Ariane Gélinas: En tant qu’éditeur·rice ou directeur·rice de collection, quel(s) genre(s) de science-fiction souhaitez-vous publier?

Fanie Demeule: La collection «Tête ailleurs» aimerait mettre de l’avant une science-fiction critique et lucide, traitant d’enjeux contemporains sous un éclairage étrange et inusité, dérangeant et ambigu. Pour ce qui est de l’ambiance, l’inquiétante étrangeté m’interpelle beaucoup en ce qu’elle permet de nous amener à voir autrement ce à quoi nous assistons quotidiennement et un peu aveuglément. Du côté des personnages, j’ai un penchant pour les protagonistes complexes, vulnérables et nuancés, ainsi que pour les narrations chorales. On aura compris que j’affectionne les œuvres décentrées des humains, celles qui viennent les mettre en relation avec le reste du monde – et de l’espace! Enfin, je recherche des ouvrages audacieux qui vont jusqu’au bout de leurs idées, qui provoquent la réflexion sans apporter de réponse ou de solution toute faite.

• • •

Pouvez-vous mettre à jour le passage de l'extrait compris entre "Fanie Demeule: La" et "solution toute faite.", inclusivement, en remplaçant "ambiance" par "atmosphère" ?

• • •

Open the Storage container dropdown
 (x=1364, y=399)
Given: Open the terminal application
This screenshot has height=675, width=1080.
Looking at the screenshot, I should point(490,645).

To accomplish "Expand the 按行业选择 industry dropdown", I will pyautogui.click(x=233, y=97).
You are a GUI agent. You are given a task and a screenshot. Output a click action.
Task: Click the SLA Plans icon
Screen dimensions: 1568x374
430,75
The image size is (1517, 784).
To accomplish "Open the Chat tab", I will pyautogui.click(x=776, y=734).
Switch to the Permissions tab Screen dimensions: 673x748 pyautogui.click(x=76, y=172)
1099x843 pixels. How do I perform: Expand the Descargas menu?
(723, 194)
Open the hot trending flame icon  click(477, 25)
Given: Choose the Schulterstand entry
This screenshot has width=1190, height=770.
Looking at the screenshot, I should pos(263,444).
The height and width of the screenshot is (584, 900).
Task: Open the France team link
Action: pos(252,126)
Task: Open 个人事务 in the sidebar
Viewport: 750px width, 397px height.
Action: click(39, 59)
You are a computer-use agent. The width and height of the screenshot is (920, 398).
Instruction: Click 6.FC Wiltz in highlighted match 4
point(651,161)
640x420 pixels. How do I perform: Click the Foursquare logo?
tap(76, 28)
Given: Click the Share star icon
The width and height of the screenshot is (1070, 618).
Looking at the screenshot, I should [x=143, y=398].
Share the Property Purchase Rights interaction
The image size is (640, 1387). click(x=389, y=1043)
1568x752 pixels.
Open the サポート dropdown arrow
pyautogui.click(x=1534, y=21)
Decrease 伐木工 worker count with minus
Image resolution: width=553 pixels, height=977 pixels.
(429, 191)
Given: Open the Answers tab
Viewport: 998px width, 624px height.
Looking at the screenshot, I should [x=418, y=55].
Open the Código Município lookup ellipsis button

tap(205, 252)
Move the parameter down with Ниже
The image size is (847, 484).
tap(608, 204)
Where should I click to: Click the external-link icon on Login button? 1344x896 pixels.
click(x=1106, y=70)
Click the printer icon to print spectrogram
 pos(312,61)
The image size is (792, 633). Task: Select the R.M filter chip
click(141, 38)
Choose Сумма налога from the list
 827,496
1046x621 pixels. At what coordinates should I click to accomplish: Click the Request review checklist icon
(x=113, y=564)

• • •

Tâche accomplie:
Fanie Demeule: La collection «Tête ailleurs» aimerait mettre de l’avant une science-fiction critique et lucide, traitant d’enjeux contemporains sous un éclairage étrange et inusité, dérangeant et ambigu. Pour ce qui est de l’atmosphère, l’inquiétante étrangeté m’interpelle beaucoup en ce qu’elle permet de nous amener à voir autrement ce à quoi nous assistons quotidiennement et un peu aveuglément. Du côté des personnages, j’ai un penchant pour les protagonistes complexes, vulnérables et nuancés, ainsi que pour les narrations chorales. On aura compris que j’affectionne les œuvres décentrées des humains, celles qui viennent les mettre en relation avec le reste du monde – et de l’espace! Enfin, je recherche des ouvrages audacieux qui vont jusqu’au bout de leurs idées, qui provoquent la réflexion sans apporter de réponse ou de solution toute faite.